→ WORK REQUEST:
Check every line of the data below for the word "left". Copy the ones that have it.

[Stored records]

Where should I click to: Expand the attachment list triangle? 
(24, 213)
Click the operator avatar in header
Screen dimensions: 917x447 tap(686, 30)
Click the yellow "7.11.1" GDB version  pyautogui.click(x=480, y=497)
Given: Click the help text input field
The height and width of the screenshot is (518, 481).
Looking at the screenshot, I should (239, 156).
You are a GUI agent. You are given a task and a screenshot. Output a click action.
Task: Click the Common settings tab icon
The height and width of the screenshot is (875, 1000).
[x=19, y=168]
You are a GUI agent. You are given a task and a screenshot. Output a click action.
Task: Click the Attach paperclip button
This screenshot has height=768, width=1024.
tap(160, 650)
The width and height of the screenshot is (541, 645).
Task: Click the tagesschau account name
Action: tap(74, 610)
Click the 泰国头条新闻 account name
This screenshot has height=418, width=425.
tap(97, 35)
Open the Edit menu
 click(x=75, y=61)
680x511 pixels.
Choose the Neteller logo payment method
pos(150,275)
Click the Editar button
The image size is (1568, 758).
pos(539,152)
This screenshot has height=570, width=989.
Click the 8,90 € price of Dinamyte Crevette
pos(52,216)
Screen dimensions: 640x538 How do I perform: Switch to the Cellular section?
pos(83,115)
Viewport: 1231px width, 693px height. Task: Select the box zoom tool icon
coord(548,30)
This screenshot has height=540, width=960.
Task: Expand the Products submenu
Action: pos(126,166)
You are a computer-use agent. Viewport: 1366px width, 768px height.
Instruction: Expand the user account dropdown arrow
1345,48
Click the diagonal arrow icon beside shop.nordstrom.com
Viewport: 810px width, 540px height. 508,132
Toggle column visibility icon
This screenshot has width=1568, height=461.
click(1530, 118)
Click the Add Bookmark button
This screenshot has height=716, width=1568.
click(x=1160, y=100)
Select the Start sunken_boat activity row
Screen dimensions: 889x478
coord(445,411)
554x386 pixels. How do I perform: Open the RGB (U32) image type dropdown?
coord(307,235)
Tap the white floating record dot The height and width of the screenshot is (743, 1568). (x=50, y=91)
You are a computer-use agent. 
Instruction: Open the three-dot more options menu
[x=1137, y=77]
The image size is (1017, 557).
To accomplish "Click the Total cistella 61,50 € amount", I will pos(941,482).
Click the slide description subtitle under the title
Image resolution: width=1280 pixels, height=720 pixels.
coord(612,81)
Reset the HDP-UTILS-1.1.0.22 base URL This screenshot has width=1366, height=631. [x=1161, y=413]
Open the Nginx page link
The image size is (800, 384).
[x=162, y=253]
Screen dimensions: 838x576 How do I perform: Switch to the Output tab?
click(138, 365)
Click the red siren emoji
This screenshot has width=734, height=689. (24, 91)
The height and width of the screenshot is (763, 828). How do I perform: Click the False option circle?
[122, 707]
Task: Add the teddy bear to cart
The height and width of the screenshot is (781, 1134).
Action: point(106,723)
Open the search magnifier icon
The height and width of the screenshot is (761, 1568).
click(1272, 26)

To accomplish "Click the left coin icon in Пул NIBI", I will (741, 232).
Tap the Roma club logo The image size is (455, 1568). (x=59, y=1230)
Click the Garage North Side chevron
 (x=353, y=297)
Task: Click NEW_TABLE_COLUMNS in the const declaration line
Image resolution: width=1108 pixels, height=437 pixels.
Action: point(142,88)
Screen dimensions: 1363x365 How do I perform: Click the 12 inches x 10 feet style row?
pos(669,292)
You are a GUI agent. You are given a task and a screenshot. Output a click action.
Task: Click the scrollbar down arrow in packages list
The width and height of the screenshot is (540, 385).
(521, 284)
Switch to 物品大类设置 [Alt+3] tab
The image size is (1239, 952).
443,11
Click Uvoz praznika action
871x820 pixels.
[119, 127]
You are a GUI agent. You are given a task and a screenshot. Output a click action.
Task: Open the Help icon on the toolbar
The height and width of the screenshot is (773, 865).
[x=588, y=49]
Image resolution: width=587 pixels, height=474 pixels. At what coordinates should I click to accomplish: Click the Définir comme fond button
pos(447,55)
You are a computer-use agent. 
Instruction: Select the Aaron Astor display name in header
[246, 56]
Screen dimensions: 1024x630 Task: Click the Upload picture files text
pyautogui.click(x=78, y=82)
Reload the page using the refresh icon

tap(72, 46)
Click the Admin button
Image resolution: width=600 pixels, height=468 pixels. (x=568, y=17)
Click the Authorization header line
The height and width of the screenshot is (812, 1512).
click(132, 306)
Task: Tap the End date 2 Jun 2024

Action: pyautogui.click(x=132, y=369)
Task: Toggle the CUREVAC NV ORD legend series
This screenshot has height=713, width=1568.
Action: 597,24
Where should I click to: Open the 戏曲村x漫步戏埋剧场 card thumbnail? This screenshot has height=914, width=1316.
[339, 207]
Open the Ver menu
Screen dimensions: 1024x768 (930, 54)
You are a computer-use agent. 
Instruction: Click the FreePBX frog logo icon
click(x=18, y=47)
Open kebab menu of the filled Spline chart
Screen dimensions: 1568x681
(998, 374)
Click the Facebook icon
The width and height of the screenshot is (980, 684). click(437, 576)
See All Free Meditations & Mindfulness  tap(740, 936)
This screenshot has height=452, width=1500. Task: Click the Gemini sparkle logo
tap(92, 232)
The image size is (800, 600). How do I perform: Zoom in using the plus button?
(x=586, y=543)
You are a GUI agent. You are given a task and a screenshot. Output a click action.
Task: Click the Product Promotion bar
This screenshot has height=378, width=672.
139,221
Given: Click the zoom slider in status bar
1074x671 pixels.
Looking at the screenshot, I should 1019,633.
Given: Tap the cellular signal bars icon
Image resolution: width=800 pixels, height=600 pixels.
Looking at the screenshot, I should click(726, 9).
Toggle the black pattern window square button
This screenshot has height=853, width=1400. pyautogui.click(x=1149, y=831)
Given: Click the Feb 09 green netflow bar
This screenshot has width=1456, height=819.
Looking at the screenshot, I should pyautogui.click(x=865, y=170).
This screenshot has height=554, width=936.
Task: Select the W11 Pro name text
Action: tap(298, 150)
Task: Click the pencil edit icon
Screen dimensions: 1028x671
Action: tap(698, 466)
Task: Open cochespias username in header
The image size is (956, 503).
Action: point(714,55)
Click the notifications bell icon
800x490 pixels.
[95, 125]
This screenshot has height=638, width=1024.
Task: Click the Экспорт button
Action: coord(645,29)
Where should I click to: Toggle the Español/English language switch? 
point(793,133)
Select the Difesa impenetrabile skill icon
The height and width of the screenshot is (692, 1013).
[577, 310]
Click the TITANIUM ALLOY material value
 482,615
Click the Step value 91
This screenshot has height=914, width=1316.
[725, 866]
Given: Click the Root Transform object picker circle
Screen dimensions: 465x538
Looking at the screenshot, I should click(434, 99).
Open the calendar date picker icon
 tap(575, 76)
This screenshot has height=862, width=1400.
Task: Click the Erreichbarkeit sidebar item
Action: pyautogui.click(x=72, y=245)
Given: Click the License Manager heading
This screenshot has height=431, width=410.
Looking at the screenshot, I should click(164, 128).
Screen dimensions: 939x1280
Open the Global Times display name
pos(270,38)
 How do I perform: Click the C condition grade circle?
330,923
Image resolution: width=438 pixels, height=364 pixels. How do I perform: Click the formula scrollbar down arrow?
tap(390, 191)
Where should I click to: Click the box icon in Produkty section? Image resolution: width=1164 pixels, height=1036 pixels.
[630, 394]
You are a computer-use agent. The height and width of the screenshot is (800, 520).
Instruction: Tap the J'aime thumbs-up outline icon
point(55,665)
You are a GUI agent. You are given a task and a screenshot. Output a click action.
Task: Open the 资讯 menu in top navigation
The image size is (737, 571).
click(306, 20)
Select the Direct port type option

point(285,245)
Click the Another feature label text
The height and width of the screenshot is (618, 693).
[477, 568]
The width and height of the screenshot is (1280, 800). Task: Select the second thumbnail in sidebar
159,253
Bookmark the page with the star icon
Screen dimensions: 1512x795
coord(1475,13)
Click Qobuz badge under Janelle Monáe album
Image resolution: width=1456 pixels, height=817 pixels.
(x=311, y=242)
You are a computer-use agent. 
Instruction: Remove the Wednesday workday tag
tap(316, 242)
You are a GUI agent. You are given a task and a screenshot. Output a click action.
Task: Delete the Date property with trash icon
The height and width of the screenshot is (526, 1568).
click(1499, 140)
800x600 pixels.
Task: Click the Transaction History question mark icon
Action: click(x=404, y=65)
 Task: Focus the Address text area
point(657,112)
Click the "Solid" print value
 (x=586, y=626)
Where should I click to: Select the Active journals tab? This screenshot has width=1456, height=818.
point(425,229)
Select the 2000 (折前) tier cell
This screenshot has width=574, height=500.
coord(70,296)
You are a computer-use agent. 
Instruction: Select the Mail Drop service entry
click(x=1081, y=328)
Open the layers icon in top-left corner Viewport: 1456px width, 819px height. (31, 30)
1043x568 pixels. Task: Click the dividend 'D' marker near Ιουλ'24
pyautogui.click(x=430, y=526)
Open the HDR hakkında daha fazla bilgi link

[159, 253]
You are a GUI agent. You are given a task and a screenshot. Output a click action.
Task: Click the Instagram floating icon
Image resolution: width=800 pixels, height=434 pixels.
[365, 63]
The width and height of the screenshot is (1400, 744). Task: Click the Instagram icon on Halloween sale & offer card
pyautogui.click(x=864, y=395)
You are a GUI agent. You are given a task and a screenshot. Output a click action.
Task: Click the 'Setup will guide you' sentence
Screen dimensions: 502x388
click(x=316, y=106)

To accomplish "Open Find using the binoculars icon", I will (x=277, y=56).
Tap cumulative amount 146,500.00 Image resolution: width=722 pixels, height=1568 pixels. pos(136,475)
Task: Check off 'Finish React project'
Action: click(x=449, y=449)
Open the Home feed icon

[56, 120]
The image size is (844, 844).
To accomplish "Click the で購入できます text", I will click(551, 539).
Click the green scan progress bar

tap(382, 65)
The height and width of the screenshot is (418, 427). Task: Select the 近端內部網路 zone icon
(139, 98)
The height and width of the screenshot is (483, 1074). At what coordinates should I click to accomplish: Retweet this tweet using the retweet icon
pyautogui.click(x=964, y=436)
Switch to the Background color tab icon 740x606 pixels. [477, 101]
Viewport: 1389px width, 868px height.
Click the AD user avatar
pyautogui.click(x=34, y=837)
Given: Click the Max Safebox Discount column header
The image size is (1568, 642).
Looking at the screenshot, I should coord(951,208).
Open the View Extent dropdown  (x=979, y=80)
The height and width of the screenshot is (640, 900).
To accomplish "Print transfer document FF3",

→ ANSWER AREA:
To accomplish "Click the left coin icon in Пул NIBI", I will (741, 232).
Open the layers icon in top-left corner Viewport: 1456px width, 819px height. (31, 30)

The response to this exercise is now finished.